Futbol operasyonu
Gözünü sevdiğim Türkiye, operasyonlar ülkesi oldu. Kimi ülkeler operalar ülkesi olur, valsleri, romantik ilişkileri çağrıştırır, kimi de bizimki gibi gözaltıları, içeri atmaları...
Opera Latince “opus” un çoğuludur. İş, eser demektir. Müzik eserlerine kimlik için kullanılır. Bizde de isimsiz, sıra numarasız, bir el koyma, içeri atma eyleminin adı olur. Askeri operasyon, yargıda operasyon, eğitimde alttan alta yapılan bir yığın özelleştirme operasyonu ki çoğundan, belki hiçbirinden haberimiz olmuyor. Sağlıkta operasyon yok... Oysa en doğrusu Güneydoğuda yapılan terörist operasyonlarına verilen adda yerini buluyor. Şimdilerde, vaktiyle çok dikkatlice izlenen bu operasyonlara ilgi azaldı. Askeriyeye de ilgi azaldı diyeceğim, diyemiyorum, sadece ve şimdilik kabuk bağladı.
***
Ben spordan hem anlamıyorum, hem de onunla ilgilenmiyorum. Vaktiyle kırk sene kadar önce, Rıfat Bey’le seyrettiğim bir milli maçı hatırlıyorum. Gerçekten heyecanlanmıştım. Bir de on sene kadar önce, Şenol Güneş’li milli maçlardan birini izlemiştim. Gerçekten de zevk almıştım ama işte o kadar.
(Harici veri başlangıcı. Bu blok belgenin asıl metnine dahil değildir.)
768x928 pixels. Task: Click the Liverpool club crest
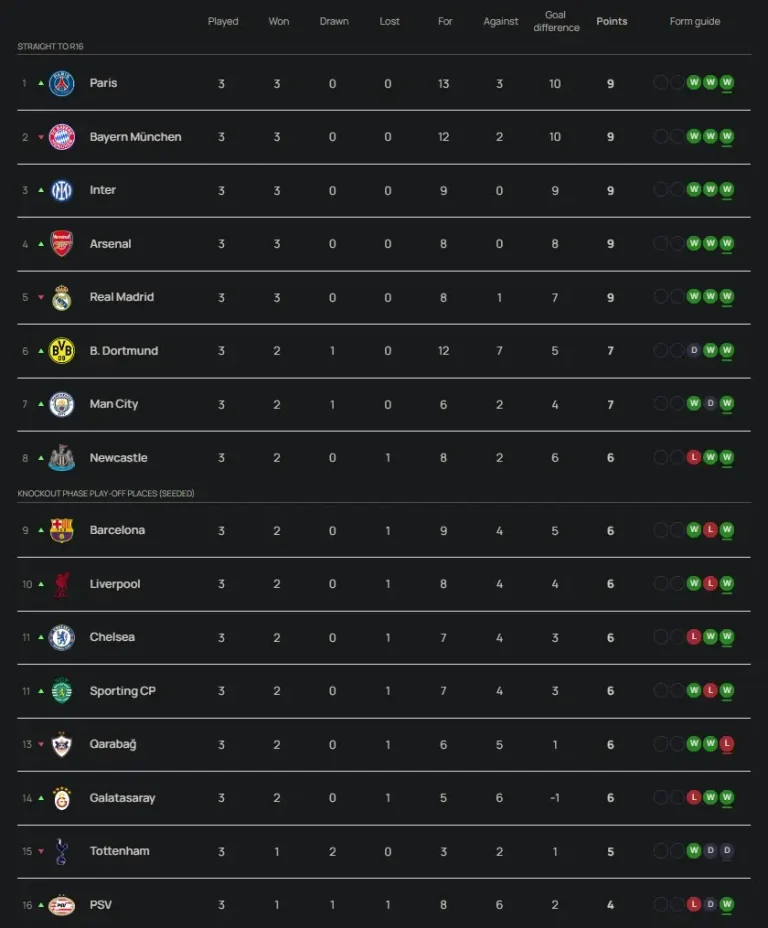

Şimdi bu Fenerbahçe operasyonunun ne mânâya geldiğini tam çıkaramıyorum ama seçimlerdeki ve referandumdaki yüzde elliyle ilişkili olduğu gibi bir şeyler geliyor aklıma.
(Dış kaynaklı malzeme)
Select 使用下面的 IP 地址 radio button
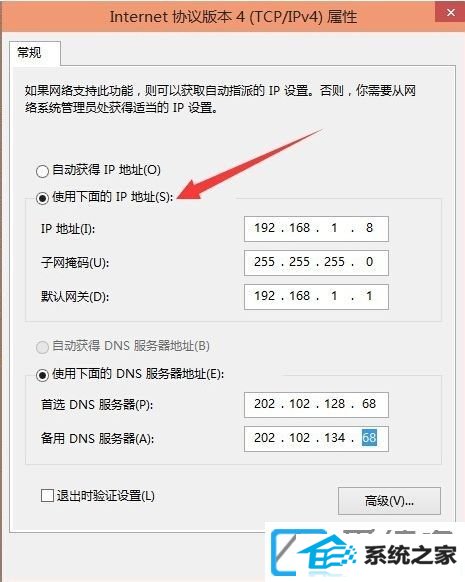The height and width of the screenshot is (582, 465). [42, 198]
Başbakanın Fenerbahçe’yi tutuşu ve o takımın şampiyon oluşu spor severleri epeyce karıştırmıştı. Galatasaraylıların ıslıkları, Trabzonspor’un kızgınlığı... Seçimlerde Başbakan’ın epeyce başını ağrıtmıştı. Bunlar, bu iki camia ve diğerleri acaba yüzde elliyi mi oluşturuyordu. Veya yüzde ellinin bir parçası mı idi. Başbakan taktı ya bunlar niye bana oy vermiyorlar diye, acaba araştırmaların sonunda böyle bir sonuç mu aldı, bilmiyorum.
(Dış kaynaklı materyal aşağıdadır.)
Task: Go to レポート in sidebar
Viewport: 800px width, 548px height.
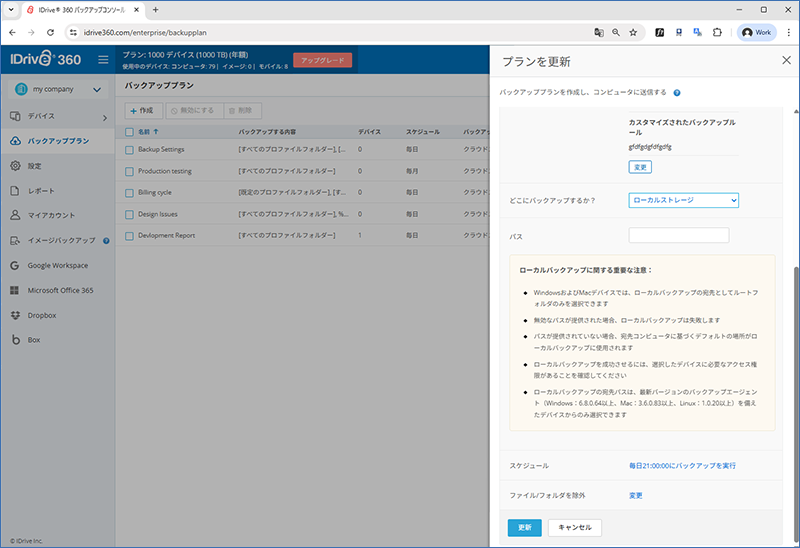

Şimdi diyeceksiniz ki, bu sefer de Fenerbahçe’yi kaybetti, aynı hesaba gelmez mi? Bence gelmez. Bir pürüzü gidermiş oldu Başbakan. Ayrıca, Fenerbahçeli delikanlı bu işe kızsa da, tıpkı kredi ile alıp da, faizlerin yükseleceğinden korkarak “AKP’ye kızıyorum ama mecburen ona oy vereceğim” diyen seçmen gibi de düşünebilir.
***
İnsan ister istemez o Avusturyalı rahibi hatırlıyor. Çevresindekiler tutuklanınca “Ben Yahudi değilim, ben komünist değilim, tutuklanmam” diyen rahibi bilirsiniz. Hitler Avusturya’ya girmişti.
Peki sonra ne olmuştu derseniz, hiç! Hitler Avusturya’dan çıkmıştı.